Using Python 2

Chris Angelico rosuav at gmail.com
Fri Sep 8 12:40:33 EDT 2017


On Sat, Sep 9, 2017 at 2:19 AM, Steve D'Aprano
<steve+python at pearwood.info> wrote:
> On Sat, 9 Sep 2017 12:41 am, Chris Angelico wrote:
>
>>> I ran 2to3 on some code that worked under 2.6.6. and 3.6.2. 2to3 broke it
>>> for both versions and it was a fairly trivial script.
>>
>> Show the code that it broke? I've never seen this, unless it's
>> something like "now you need to install third-party package X in
>> Python 3". The 2to3 transformations are fine for everything in the
>> stdlib.
>
> Chris, I don't think it is controversial that 2to3 occasionally breaks code, or
> fails to translate every feature. Even today, there are still the occasional
> bug report or feature request for 2to3.

For "a fairly trivial script", I would like to see how it breaks it.
The only thing I've seen that frequently causes trouble is the
bytes/text distinction (which, if we're honest, is really just
exposing a problem that was already there), and that's only if you
have a boundary that can't be trivially resolved eg by adding
encoding="utf-8" to your file open calls.

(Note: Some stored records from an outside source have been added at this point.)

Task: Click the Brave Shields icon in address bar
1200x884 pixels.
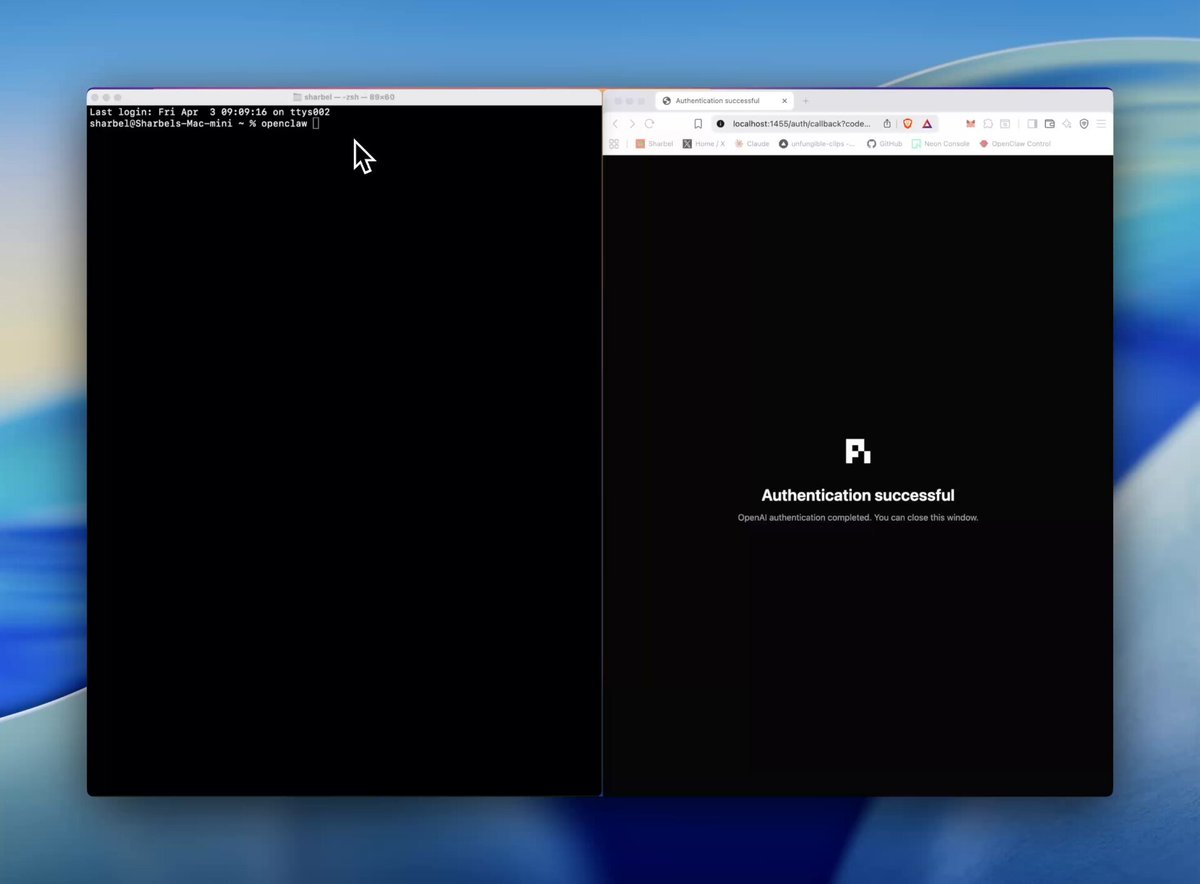Action: click(x=908, y=124)
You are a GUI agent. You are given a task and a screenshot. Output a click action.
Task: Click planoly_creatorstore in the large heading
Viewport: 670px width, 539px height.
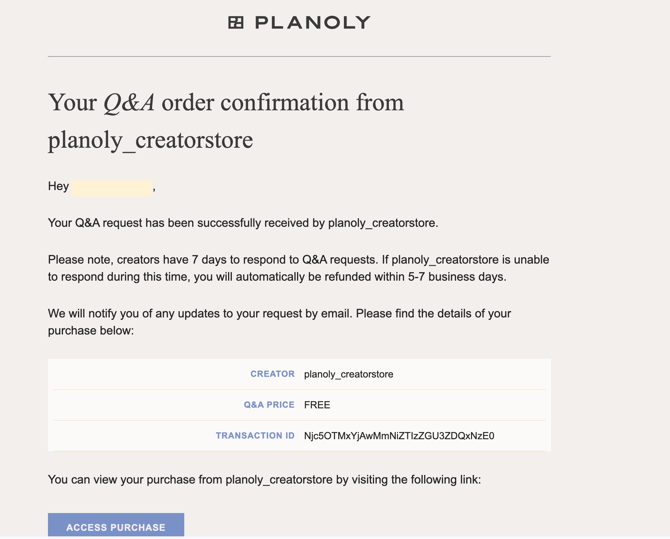pos(150,140)
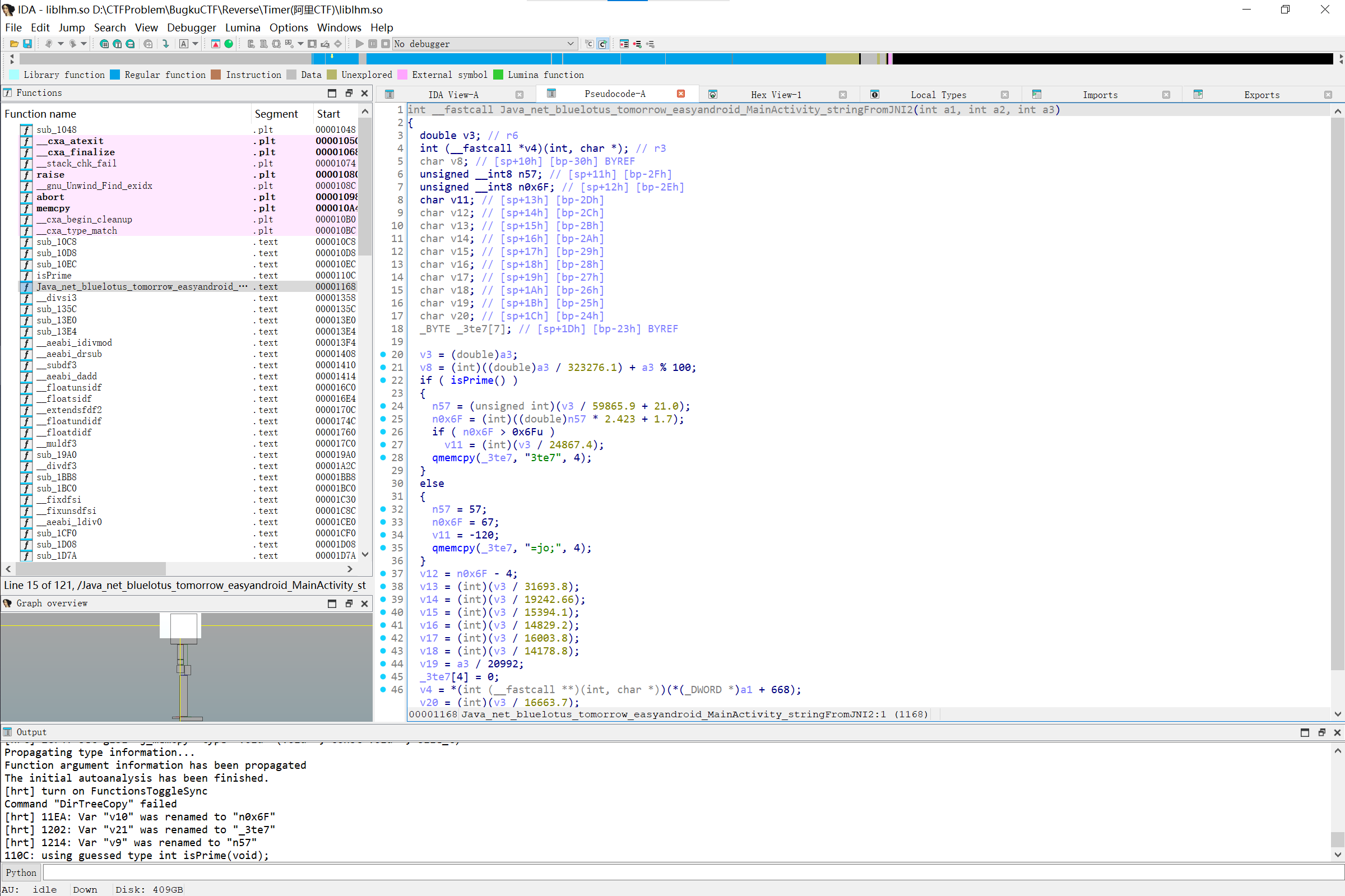The height and width of the screenshot is (896, 1345).
Task: Click the Python console language button
Action: coord(21,872)
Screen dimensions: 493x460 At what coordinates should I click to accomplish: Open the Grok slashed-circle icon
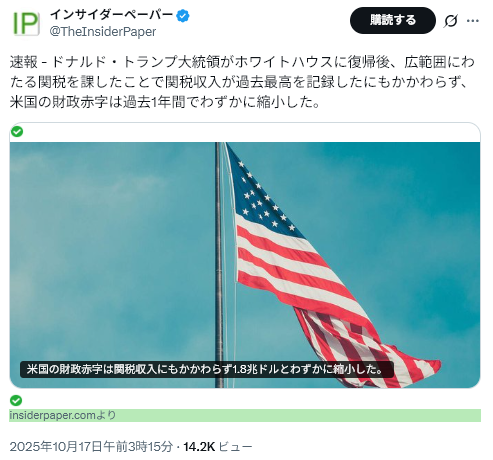pyautogui.click(x=450, y=21)
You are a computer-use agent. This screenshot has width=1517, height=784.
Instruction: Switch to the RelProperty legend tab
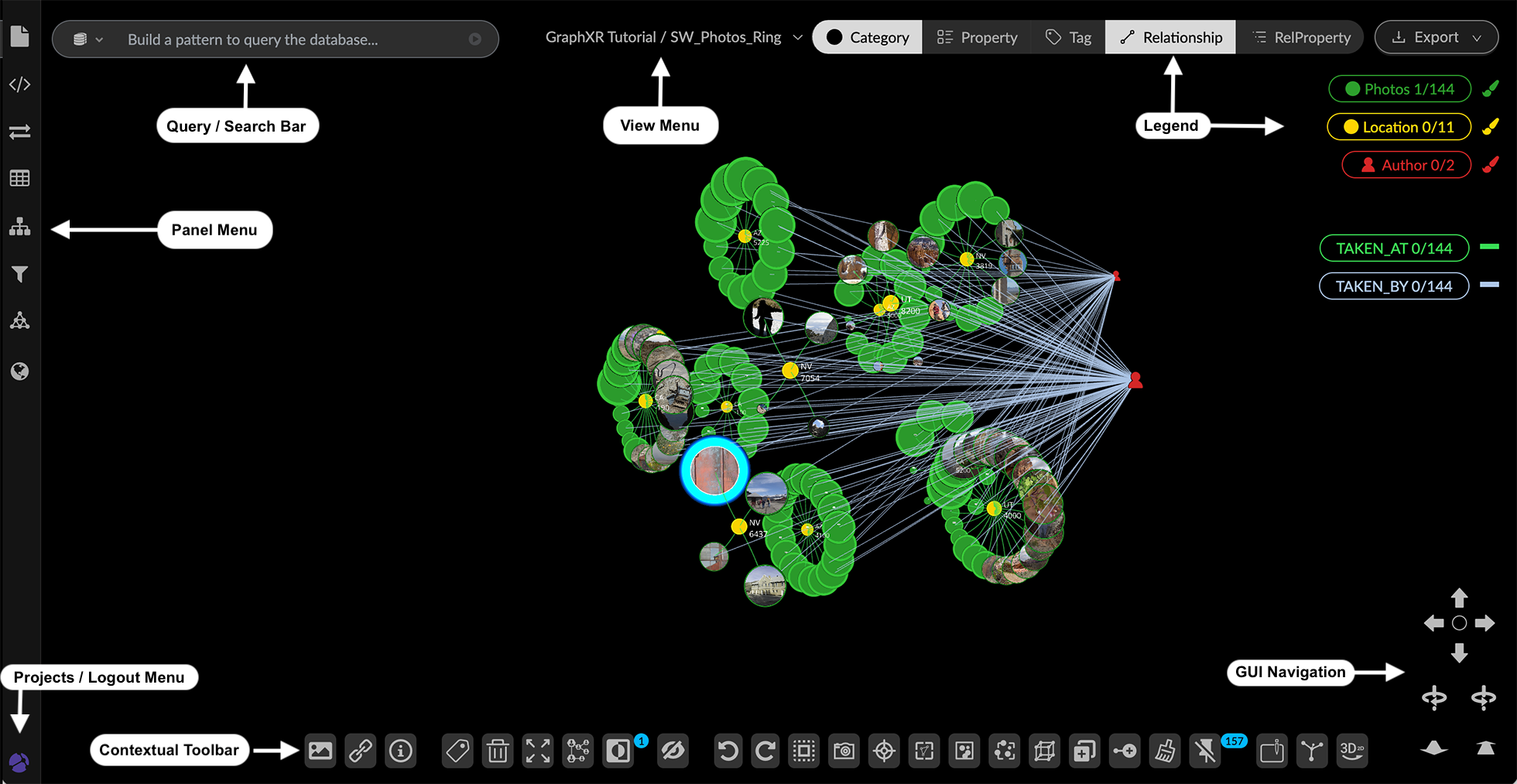coord(1300,37)
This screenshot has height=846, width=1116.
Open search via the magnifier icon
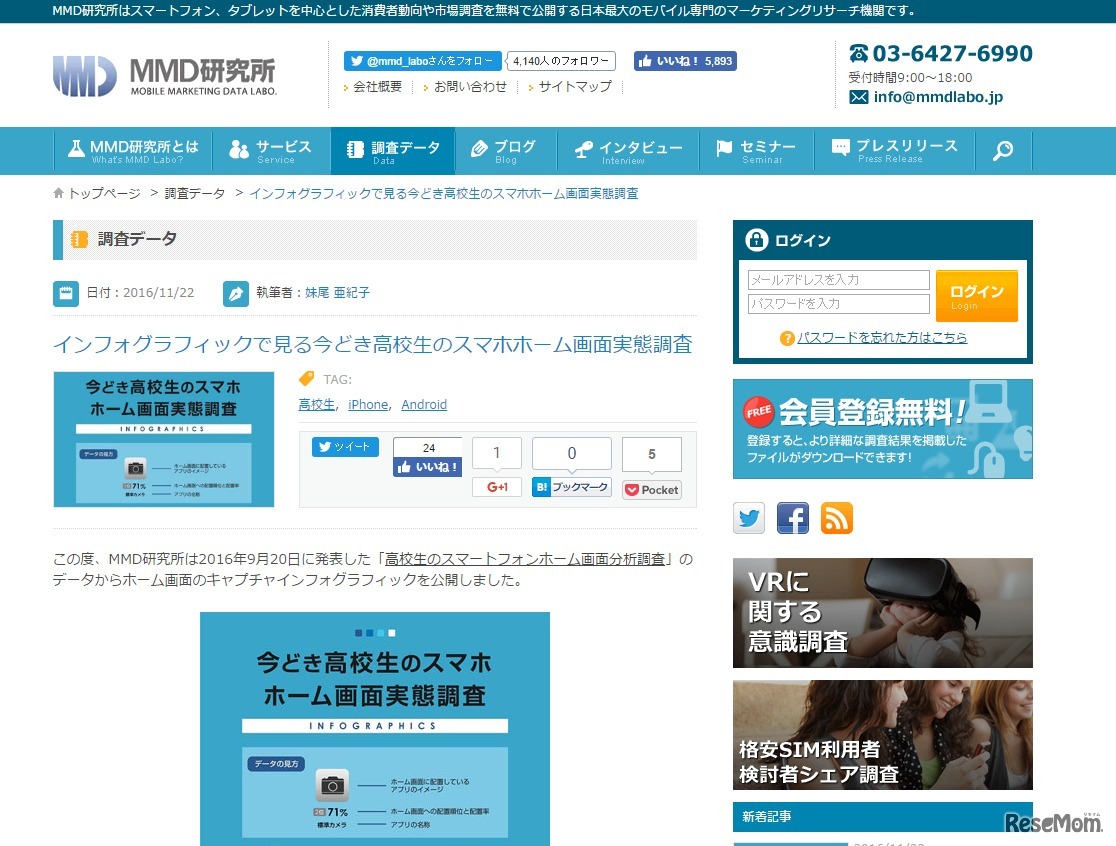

> One thing which is notoriously tricky to migrate is mixed bytes/Latin1 text
> using Python 2 strings, say you're manipulating file formats that mix text with
> binary bytes. These mixed binary/text files are sometimes badly suited to the
> new Unicode/bytes model.

Yes - but I don't expect to see a true mixture of binary and textual
data in "a fairly trivial script". That sort of thing comes up when
you develop parsers for certain network protocols or file formats, but
I don't call those "trivial".

I should have been more clear about my comment there - that it was
specific to the complaint that 2to3 broke a trivial script.